• **Stored items**
Content starts
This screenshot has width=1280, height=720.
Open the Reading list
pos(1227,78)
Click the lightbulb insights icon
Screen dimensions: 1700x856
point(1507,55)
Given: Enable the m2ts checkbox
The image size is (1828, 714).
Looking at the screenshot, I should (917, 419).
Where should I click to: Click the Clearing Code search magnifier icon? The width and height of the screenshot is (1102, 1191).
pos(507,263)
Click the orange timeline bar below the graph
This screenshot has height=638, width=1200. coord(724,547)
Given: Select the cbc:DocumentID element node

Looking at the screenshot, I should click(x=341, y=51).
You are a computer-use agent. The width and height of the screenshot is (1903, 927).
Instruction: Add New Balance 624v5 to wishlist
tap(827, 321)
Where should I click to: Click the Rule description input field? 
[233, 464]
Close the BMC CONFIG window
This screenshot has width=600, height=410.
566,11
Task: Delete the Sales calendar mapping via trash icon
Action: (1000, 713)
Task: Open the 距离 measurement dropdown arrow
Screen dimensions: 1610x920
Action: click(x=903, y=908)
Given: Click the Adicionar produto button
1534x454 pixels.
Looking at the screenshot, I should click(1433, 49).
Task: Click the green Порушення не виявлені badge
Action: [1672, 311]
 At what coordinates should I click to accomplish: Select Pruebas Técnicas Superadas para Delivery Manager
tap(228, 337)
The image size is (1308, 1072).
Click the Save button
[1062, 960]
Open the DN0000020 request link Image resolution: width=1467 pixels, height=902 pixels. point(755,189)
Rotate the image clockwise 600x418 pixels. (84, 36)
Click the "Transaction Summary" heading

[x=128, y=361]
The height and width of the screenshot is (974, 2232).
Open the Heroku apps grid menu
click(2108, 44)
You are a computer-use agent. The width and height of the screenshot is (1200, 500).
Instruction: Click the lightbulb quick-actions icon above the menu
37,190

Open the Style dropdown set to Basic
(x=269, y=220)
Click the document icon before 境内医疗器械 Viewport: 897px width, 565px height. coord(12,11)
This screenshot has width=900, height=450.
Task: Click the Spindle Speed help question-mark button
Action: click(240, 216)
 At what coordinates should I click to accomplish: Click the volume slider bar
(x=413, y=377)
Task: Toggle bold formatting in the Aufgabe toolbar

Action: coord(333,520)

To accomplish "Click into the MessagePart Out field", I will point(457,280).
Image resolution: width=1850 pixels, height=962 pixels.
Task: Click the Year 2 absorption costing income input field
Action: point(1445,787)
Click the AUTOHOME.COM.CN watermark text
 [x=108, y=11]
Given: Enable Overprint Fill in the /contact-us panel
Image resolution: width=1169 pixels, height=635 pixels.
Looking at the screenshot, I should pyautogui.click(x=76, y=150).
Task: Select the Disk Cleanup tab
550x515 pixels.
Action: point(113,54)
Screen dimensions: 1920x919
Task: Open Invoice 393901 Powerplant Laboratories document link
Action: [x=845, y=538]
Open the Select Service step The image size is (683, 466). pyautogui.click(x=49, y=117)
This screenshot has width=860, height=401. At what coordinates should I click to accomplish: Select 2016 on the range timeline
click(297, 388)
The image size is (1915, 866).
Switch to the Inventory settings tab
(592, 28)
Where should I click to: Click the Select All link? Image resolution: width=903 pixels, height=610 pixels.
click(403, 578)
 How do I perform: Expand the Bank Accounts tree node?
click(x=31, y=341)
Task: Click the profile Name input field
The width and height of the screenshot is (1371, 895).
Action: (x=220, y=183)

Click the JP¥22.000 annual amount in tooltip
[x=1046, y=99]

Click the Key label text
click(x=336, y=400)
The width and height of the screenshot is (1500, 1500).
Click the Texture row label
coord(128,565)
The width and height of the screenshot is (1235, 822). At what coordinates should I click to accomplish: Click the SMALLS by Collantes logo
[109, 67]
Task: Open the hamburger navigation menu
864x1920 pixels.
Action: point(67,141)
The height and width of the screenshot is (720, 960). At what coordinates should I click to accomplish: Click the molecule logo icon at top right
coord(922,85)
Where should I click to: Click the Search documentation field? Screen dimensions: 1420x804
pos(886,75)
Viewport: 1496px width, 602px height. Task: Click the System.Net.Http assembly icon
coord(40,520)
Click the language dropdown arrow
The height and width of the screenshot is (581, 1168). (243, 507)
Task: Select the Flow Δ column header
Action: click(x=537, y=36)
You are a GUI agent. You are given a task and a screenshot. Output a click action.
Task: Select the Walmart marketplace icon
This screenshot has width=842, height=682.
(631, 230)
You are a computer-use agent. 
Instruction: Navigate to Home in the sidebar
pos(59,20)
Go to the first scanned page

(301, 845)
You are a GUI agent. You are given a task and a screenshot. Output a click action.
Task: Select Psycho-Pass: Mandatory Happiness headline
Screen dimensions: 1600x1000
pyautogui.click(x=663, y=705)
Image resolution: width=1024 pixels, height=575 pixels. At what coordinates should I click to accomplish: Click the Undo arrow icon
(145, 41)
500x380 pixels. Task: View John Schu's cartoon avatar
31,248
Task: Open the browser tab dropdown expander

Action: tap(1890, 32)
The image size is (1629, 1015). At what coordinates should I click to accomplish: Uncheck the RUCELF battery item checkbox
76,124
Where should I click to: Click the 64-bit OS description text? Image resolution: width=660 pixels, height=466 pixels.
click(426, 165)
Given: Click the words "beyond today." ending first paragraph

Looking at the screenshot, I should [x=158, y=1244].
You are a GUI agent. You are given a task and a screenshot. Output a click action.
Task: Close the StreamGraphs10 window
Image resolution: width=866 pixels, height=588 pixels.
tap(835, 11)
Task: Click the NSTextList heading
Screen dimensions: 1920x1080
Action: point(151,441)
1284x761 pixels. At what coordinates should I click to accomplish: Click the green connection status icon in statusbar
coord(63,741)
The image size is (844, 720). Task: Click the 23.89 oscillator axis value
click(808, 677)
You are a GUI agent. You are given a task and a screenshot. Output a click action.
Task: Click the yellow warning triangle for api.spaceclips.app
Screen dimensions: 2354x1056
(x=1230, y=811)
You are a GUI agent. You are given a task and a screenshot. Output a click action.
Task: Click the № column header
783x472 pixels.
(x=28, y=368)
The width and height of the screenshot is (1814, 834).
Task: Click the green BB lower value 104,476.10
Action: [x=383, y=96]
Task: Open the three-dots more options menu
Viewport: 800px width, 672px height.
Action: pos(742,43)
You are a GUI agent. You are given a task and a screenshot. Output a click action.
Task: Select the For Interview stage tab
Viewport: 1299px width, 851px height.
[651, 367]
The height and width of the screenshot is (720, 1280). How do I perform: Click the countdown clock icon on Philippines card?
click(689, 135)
Content ends
• **EXERCISE REQUIREMENTS**
Where does the string "Close" appear in the records above? Return every line that holds it.

• **SOLUTION FOR THIS TASK**
Close the BMC CONFIG window
Task: Close the StreamGraphs10 window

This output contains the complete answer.